(Stored data)

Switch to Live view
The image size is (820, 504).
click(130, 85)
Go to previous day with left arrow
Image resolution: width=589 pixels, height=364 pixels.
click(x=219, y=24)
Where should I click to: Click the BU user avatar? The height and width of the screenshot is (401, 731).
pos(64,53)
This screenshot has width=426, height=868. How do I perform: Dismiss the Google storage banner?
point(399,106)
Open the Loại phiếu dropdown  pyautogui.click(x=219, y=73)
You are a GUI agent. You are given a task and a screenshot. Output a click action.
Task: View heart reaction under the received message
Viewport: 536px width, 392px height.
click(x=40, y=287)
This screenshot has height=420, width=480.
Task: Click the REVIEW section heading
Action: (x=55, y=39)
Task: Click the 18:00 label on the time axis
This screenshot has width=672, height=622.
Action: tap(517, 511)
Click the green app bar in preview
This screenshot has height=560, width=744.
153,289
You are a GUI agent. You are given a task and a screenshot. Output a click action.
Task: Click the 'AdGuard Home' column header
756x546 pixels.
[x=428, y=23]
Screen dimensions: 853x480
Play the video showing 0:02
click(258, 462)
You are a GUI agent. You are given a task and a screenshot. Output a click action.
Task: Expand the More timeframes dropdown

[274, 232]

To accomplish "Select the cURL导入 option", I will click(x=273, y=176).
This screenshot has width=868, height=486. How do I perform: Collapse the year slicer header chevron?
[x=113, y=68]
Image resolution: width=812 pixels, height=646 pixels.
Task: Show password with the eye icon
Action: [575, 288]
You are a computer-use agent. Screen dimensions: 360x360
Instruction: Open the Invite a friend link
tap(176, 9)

YOUR TASK =
In the entries above, some lines hold the string "dimensions". Copy each of them.

RESULT FOR THIS EXERCISE =
Screen dimensions: 853x480
You are a computer-use agent. Screen dimensions: 360x360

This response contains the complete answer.